Wednesday, February 13, 2013
During the week of flowers, chocolates, stuffed animals, and incessant advertising by jewelry companies, I thought it might be an appropriate time to sit back and consider what this holiday of love means outside of commercial pressures. Sure, it’s a blatant opportunity to remind those in our life that we love and care for them, and a glaring day of loneliness to those who may feel unloved without a romantic partner… but isn’t it more? Can’t it be more?
I think it should be. And is. And so is every day. It’s an opportunity to truly turn inward and show ourselves the love and care we need and deserve.
Have you ever hated yourself? Or, if not hated, perhaps berated? Chastised, verbally or mentally abused, physically abused through harm or guilty, angry eating? I know I have.
I know I’ve done a poor job of actually treating myself with the same love and respect I treat others. I have been a poor friend to me, been abusive and degrading, and really loathed my very existence on occasions. I’ve felt unlovable, beaten down inside, and unworthy of happiness. I thought that if I punished myself enough for my failures and ineptitudes it would somehow motivate me to improve, to suck less, to be a better person.
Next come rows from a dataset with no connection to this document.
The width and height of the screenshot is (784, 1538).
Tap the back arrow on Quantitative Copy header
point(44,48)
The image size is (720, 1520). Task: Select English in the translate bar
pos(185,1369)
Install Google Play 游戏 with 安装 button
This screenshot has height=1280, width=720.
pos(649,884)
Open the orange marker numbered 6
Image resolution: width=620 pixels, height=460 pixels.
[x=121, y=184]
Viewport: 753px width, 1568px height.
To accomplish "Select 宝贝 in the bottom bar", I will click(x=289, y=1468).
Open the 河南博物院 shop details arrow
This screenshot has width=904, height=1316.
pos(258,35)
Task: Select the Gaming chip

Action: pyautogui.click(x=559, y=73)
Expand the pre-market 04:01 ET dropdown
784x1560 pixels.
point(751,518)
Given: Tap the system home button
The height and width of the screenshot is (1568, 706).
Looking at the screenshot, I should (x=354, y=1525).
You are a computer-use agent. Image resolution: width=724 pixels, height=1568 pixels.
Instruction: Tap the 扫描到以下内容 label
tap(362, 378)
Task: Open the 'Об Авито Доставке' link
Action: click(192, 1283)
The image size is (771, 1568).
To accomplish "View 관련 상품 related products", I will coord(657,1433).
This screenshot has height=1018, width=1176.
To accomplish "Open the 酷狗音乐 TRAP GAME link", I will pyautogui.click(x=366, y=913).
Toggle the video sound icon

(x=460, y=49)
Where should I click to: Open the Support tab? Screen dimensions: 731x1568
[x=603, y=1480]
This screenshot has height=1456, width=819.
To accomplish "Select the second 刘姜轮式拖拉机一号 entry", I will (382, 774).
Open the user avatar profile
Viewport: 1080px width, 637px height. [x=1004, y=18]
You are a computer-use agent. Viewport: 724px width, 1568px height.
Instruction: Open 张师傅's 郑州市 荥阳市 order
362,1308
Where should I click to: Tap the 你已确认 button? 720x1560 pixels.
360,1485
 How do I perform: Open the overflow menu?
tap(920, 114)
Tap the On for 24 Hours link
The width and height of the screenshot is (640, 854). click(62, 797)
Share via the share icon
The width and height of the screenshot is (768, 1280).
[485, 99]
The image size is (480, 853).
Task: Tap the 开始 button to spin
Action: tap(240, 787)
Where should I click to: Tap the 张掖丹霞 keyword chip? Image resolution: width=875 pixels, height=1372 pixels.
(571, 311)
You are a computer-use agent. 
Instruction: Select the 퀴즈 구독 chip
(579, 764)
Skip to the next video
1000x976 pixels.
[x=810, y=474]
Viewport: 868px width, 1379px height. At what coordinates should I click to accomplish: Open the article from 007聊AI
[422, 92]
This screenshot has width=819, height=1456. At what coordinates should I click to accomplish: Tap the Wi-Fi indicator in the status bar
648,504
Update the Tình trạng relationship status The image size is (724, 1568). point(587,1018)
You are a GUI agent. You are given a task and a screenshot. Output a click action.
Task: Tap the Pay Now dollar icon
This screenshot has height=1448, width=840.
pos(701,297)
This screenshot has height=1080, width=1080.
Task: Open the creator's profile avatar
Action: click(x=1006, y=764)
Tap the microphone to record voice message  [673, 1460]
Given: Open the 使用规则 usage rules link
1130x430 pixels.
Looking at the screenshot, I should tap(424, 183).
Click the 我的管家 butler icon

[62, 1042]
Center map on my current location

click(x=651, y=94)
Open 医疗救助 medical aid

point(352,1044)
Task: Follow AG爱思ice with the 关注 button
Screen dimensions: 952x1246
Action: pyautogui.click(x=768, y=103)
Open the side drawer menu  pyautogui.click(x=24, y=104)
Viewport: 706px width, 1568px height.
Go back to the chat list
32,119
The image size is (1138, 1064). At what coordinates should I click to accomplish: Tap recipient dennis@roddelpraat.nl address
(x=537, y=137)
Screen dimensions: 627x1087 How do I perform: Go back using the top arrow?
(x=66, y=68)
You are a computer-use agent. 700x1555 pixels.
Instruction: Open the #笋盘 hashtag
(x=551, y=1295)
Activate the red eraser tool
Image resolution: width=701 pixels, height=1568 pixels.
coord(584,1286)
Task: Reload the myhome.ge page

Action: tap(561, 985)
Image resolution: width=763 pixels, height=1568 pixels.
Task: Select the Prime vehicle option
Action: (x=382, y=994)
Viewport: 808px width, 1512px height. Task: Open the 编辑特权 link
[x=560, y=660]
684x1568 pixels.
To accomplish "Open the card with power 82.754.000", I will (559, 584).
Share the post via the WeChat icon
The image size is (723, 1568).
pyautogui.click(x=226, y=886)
What I’ve learned over the last several years is that hating myself and dishonoring my body and mind has done no good at all. In fact, it’s only held me back, and made bumps in the road feel like mountains. When I started to honor myself, to love and nurture and pamper the internal and external me, I realized I could be a better person. I felt worthy. I felt like I was competent and resilient, and that I DO deserve happiness.
I have been thinking a lot about these things lately, particularly after I was feeling overwhelmed and overstretched with my to-do list, and posted a facebook status wondering how parents handle it all with children. I immediately got a whole chain of responses by parents saying things similar to “your children become your life” and that it’s all about “putting yourself second to them.” When I expressed my understanding that yes, children do become and ARE a main priority, but I think it’s important to balance the self in a life with children, I felt immediately “mommy-shamed” (and I’m not even a mom yet!), as if my admittance that self-love is still important somehow made me a selfish person and unfit to be a good parent.
Something occurred to me when I was pondering this interaction and social norm – self-sacrifice for the good of others: Loving yourself less does not mean you can therefore love others more. You do not better the world or others around you – be they your children or strangers in another continent – by self-sacrificing, self-deprecating, and self-abusing. Love is not a tangible thing (like money), where you give less to yourself and you have more to give to others. Love is endless, intangible, ever expanding and conceiving. The more you give, the more you have.
And the more you honor and love yourself, the better person you can be to others. You will feel valuable. You’ll feel honored and respected. And when you feel that way, you want others to feel it too. So you share of yourself, your time, your possessions, and love.
Now, I’m not saying that you should love your children less or love others less – I hope that’s clear. And I’m certainly not saying that you should put your “beauty rest” or personal pampering wants before the immediate needs of a baby’s diaper changing or tending to hungry children (i.e. being a responsible and loving parent). But what I am saying is that there is a way to keep self-love in our lives without it being selfishness. These things are not the same at all.
Self-love is about honor and respect of life. It’s about seeing God within you – precious and good – and allowing that light to shine forth to others. It’s about modeling a behavior of treating your SELF the way you want others to treat you, and you want to treat others!
Selfishness is about denying others and seeing no value outside the self. It’s a callous armor of cowardice, a refusal to open and be vulnerable or share with others. It is not love, and it disrespects the value of others in your life.
Can you see how these things are sooooooo not the same thing?
When you make a practice of including time and activities in your life that honor your talents and interests, and nurture both your body and soul, you can truly be a better person/parent/sibling/friend/e
tc. You earn no medallions and save no lives by disrespecting and belittling your self and your own worth in your life.
So, I ask you this today: Will you be your own Valentine? How can you choose to honor and love yourself in a way that makes you a better parent, and a happier, more conscious person? What gift will you give yourself this week—and next week, and the week after –to renew the love you have for you? For many of my clients, even a simple 30 minutes set aside for a bubble bath or a designated activity they enjoy just for them can be the perfect way to nourish and refresh the body, mind, and soul.